N’oubliez pas le premier chapitre d’Ézéchiel, que personne ne lit ; mais faites-vous surtout traduire le chapitre xvi, qu’on n’a pas osé traduire fidèlement, et vous verrez que « Jérusalem est une belle fille que le Seigneur a aimée dès qu’elle a eu du poil et des tétons ; qu’il a couché avec elle, et qu’il l’a entretenue magnifiquement ; que cependant elle a couché avec mille amants, et que même elle s’est souvent servie, quand elle était seule, de…[5] », je n’ose pas dire quoi. Et au verset 20 du chapitre xxiii, il est dit « qu’Ooliba, la bien-aimée, après avoir tâté de mille amants, a donné la préférence à ceux qui ont le talent d’un âne[6] ».

Enfin cette naïveté, que j’aime sur toute chose, est incomparable. Il n’y a pas une page qui ne fournisse de réflexions pour un jour entier. Mme du Châtelet l’avait bien commenté d’un bout à l’autre[7].

Si vous êtes assez heureuse pour prendre goût à ce livre, vous ne vous ennuierez jamais, et vous verrez qu’on ne peut rien vous envoyer qui en approche. Ah ! madame, que le monde est bête ! et qu’il est doux d’en être dehors ! Mais il faudrait surtout le fuir avec vous.

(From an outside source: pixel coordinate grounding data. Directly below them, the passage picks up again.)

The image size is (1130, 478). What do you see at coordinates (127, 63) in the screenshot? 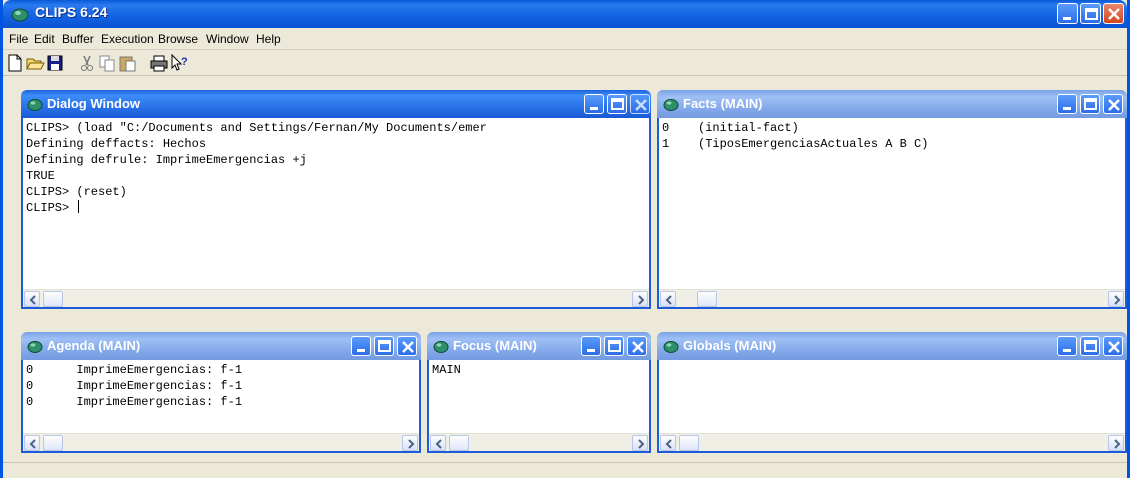
I see `paste-icon` at bounding box center [127, 63].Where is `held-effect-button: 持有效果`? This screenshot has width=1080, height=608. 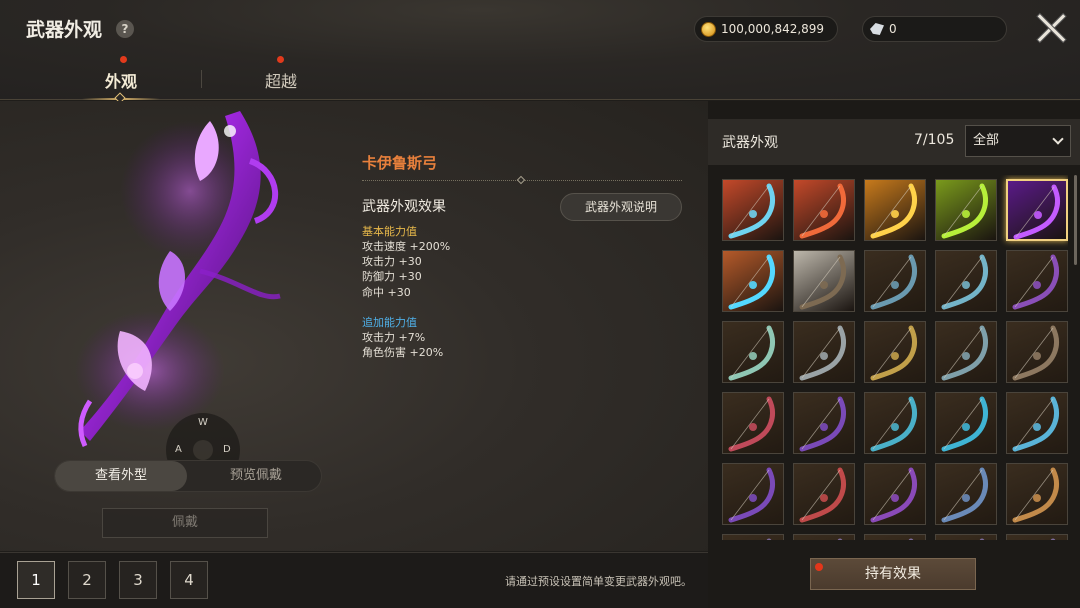
held-effect-button: 持有效果 is located at coordinates (893, 574).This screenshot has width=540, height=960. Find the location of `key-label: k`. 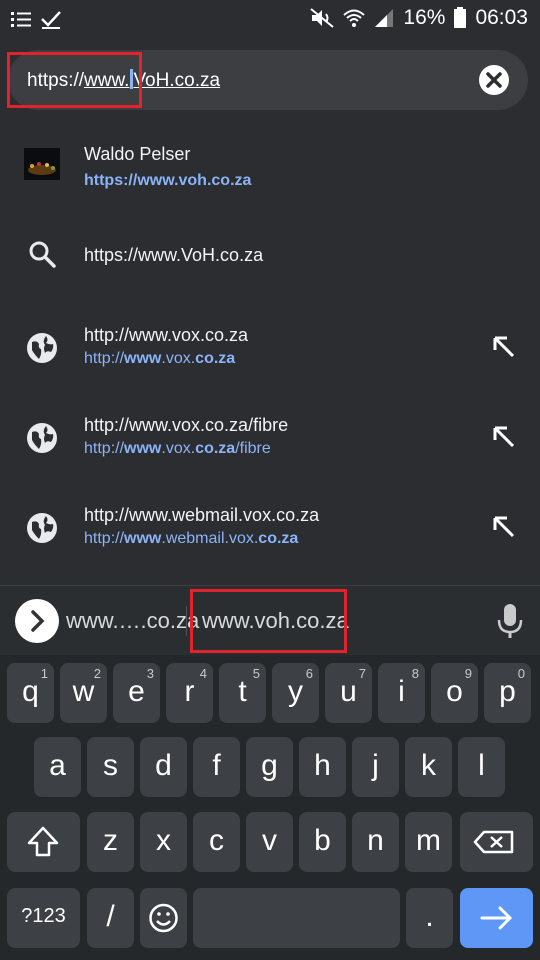

key-label: k is located at coordinates (428, 766).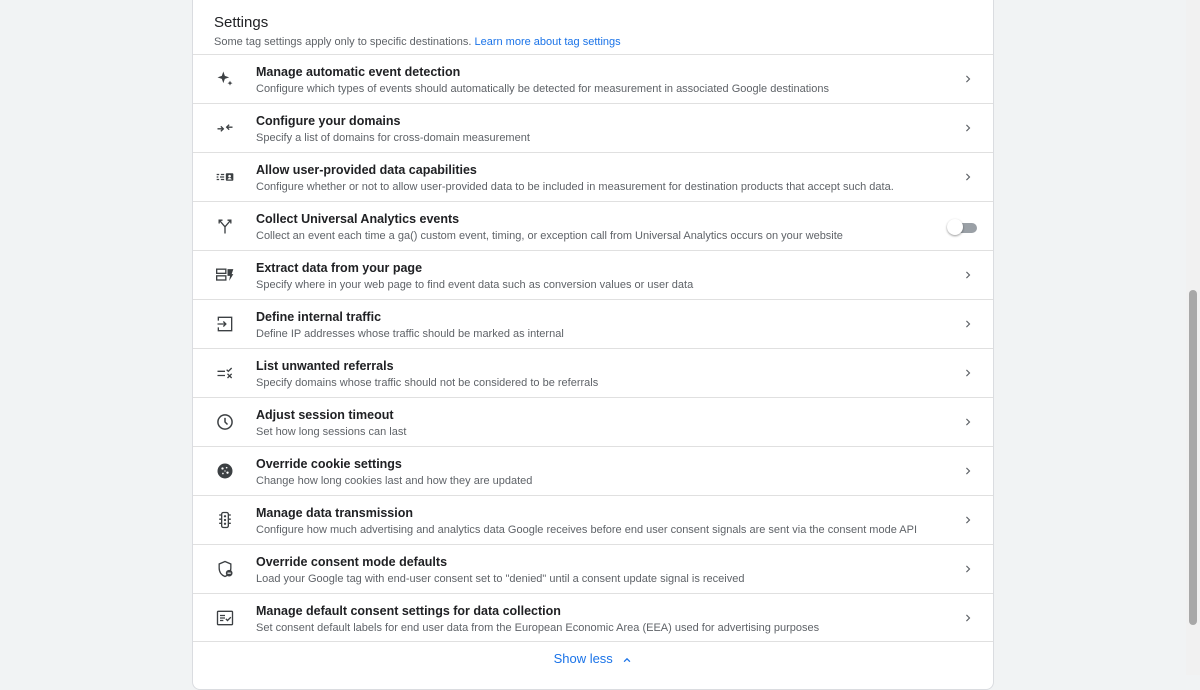  What do you see at coordinates (225, 177) in the screenshot?
I see `user-data-icon` at bounding box center [225, 177].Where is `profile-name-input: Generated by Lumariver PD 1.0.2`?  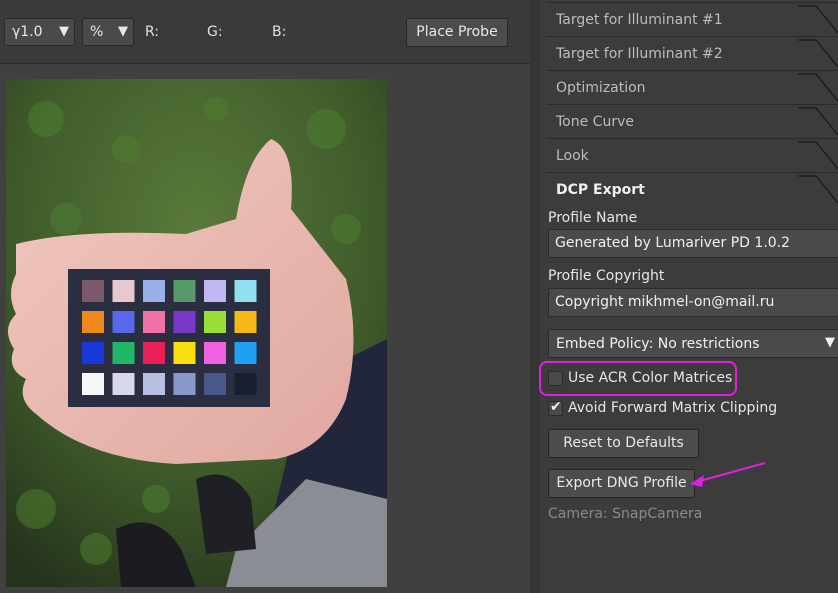
profile-name-input: Generated by Lumariver PD 1.0.2 is located at coordinates (693, 244).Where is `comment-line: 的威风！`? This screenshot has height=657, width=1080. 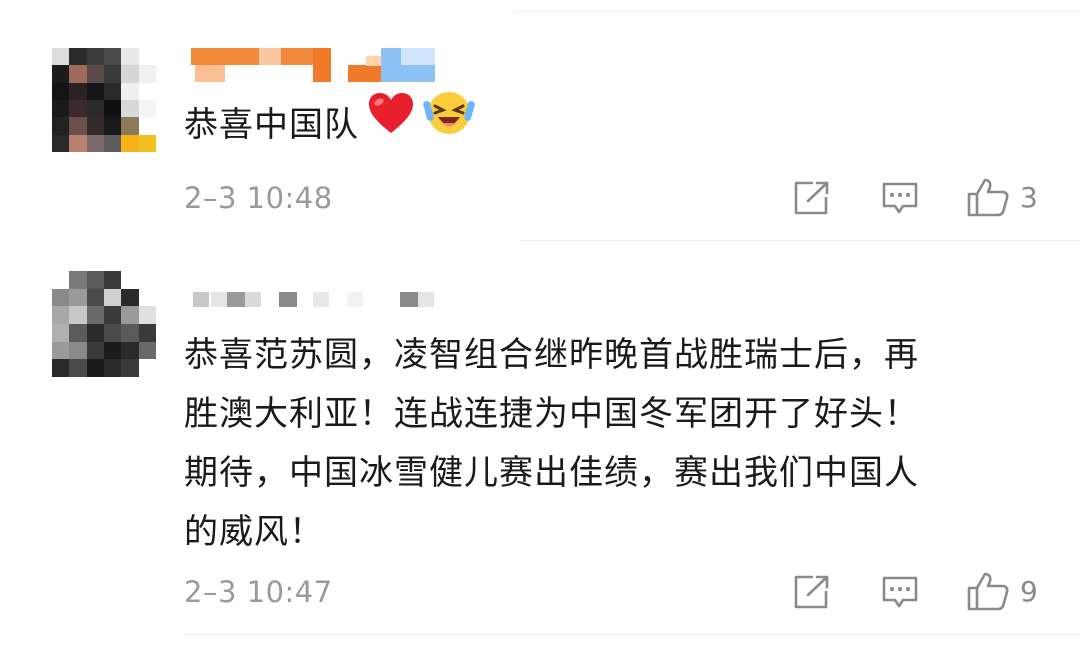 comment-line: 的威风！ is located at coordinates (254, 532).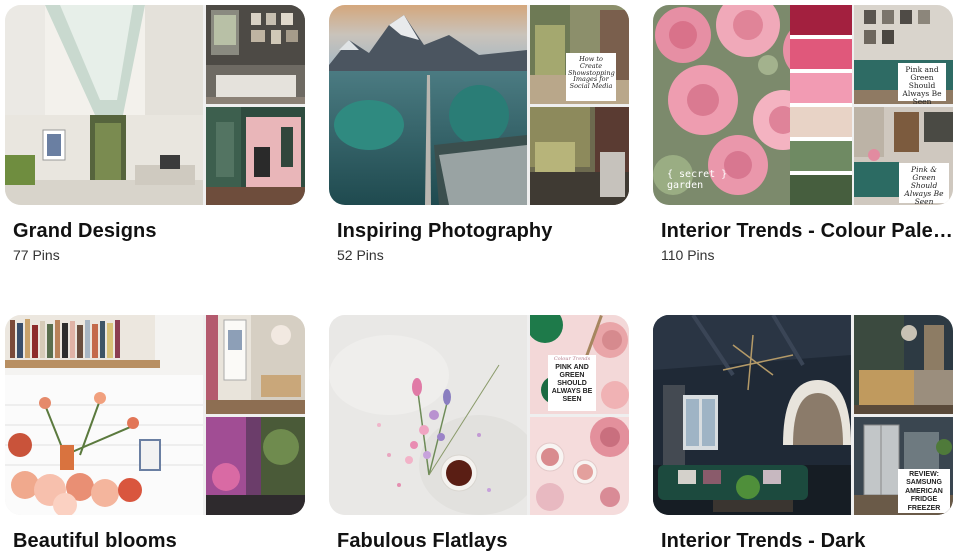 Image resolution: width=961 pixels, height=557 pixels. What do you see at coordinates (924, 491) in the screenshot?
I see `fridge-review-card: REVIEW: SAMSUNG AMERICAN FRIDGE FREEZER` at bounding box center [924, 491].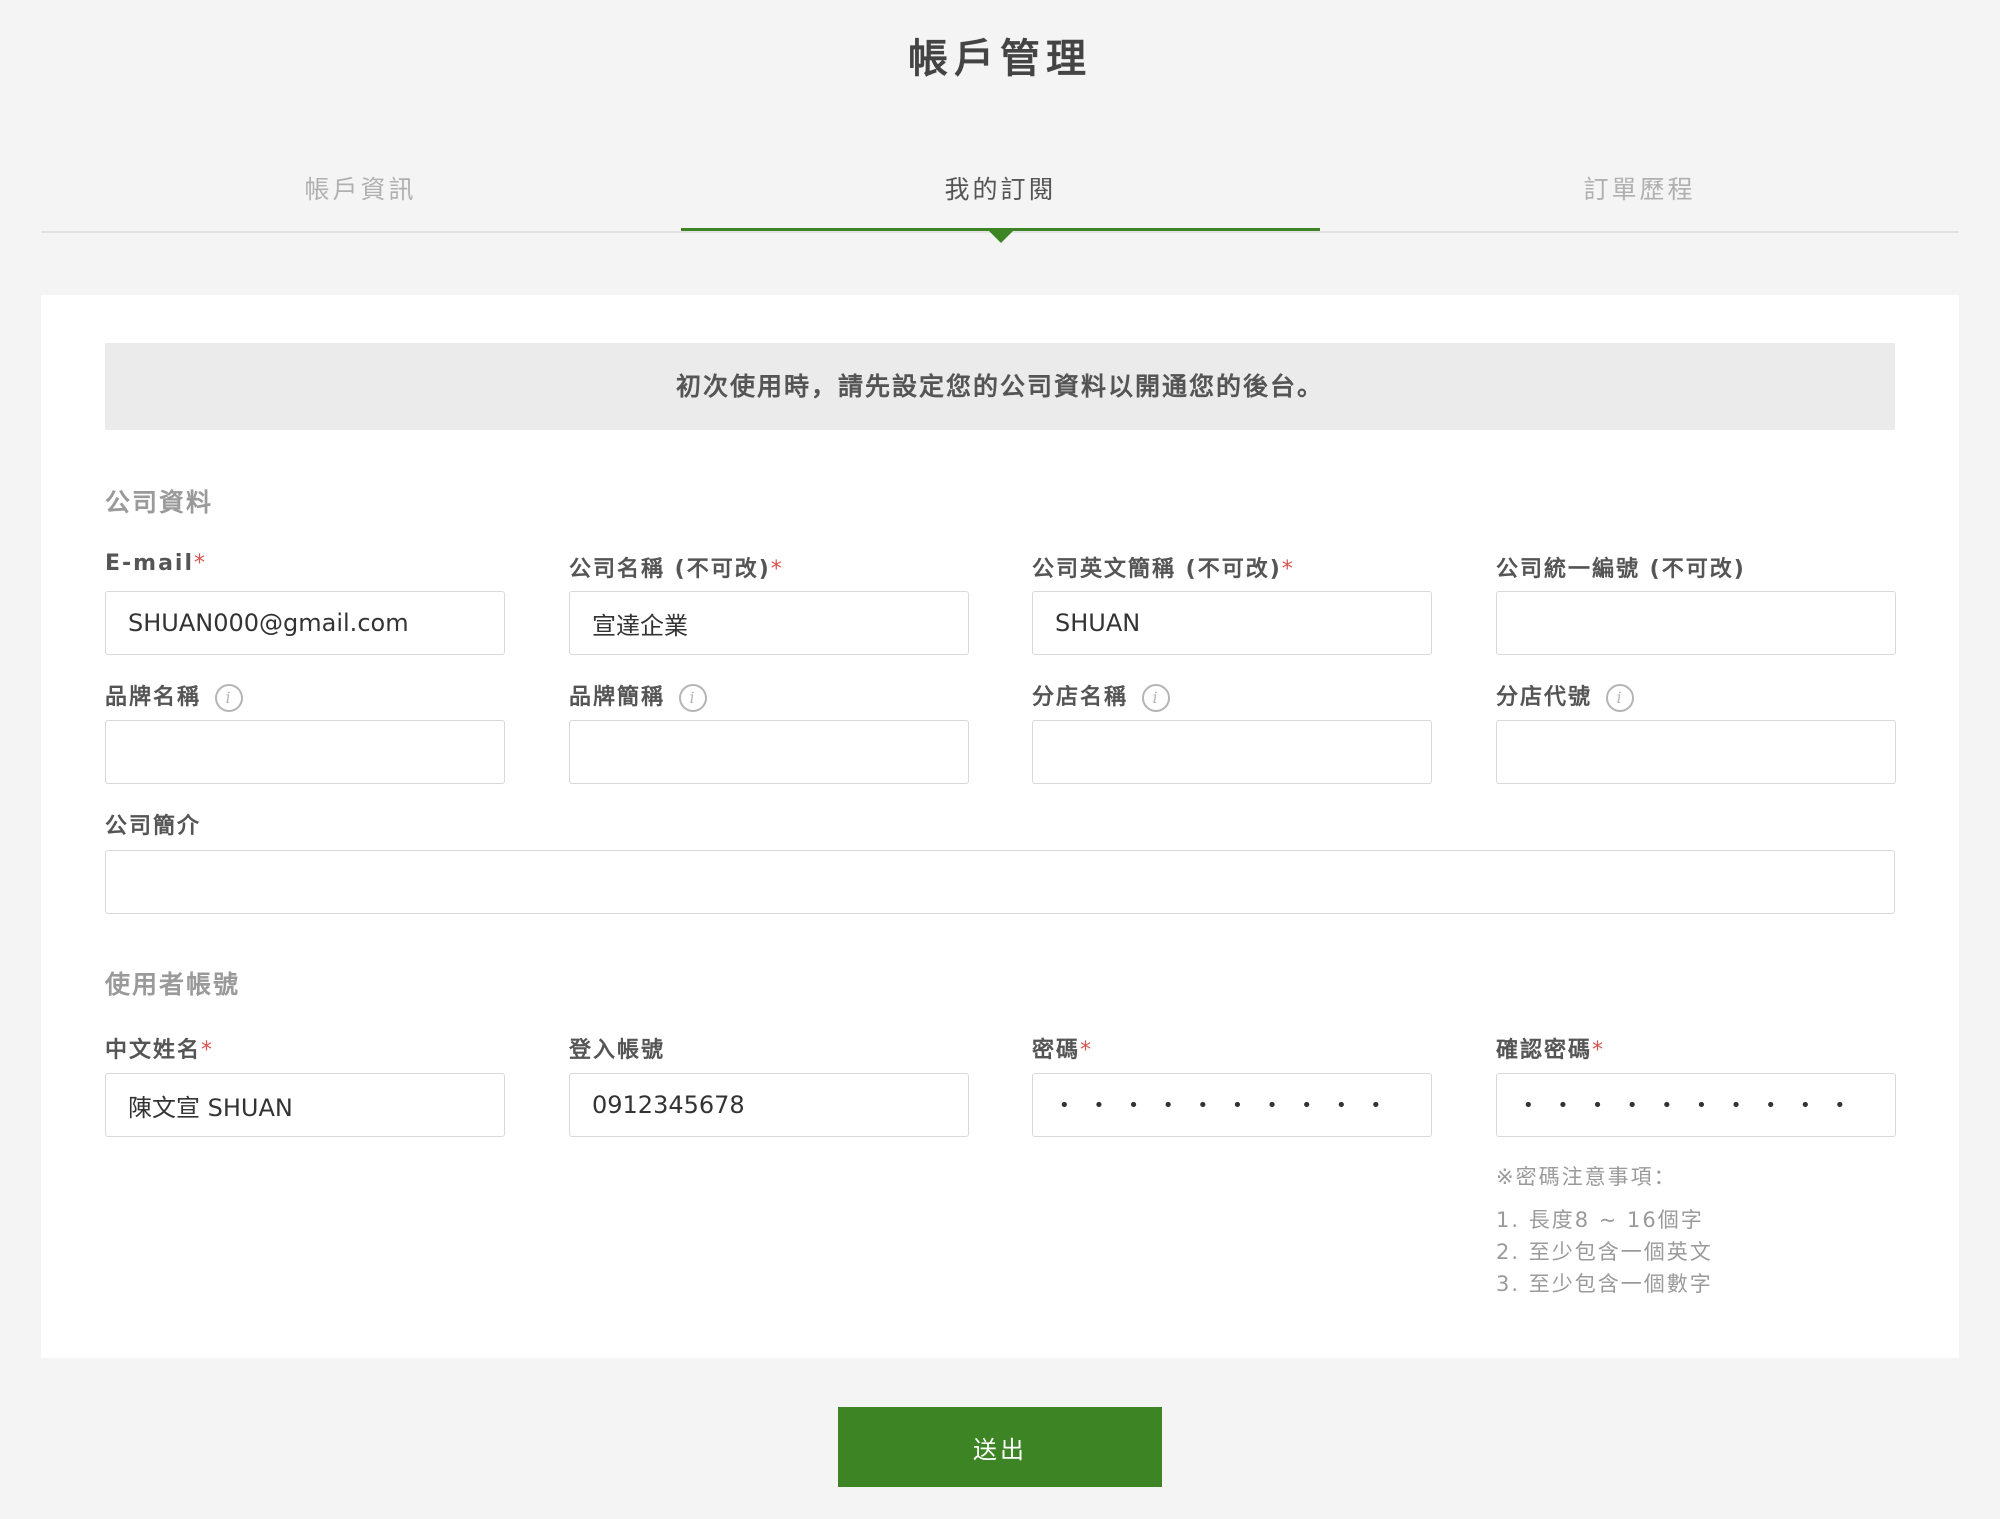 Image resolution: width=2000 pixels, height=1519 pixels. Describe the element at coordinates (1232, 752) in the screenshot. I see `branch-name-field` at that location.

  1. Mme du Deffant demeurait dans le couvent de Saint-Joseph ou Filles de la Providence, rue Saint-Dominique, faubourg Saint-Germain.
  2. Ecclésiaste, chap. iii.
  3. Voyez la lettre 3945, page 191.
  4. Titre d’une comédie de Dufresny.
  5. « Et fecisti tibi imagines masculinas, et fornicata es in eis. » (V. 17.)
  6. « Et insanivit libidine super concubitum eorum, quorum carnes sunt ut carnes asinorum, et sicut fluxus equorum fluxus eorum. »
  7. Le manuscrit autographe était intitulé Examen de la Genèse et des livres du Nouveau Testament : preuves de la religion ; et formait six volumes petit in-8o. Il était dans la bibliothèque de L.-S. Auger, et a été vendu le 14 octobre 1829. (B.)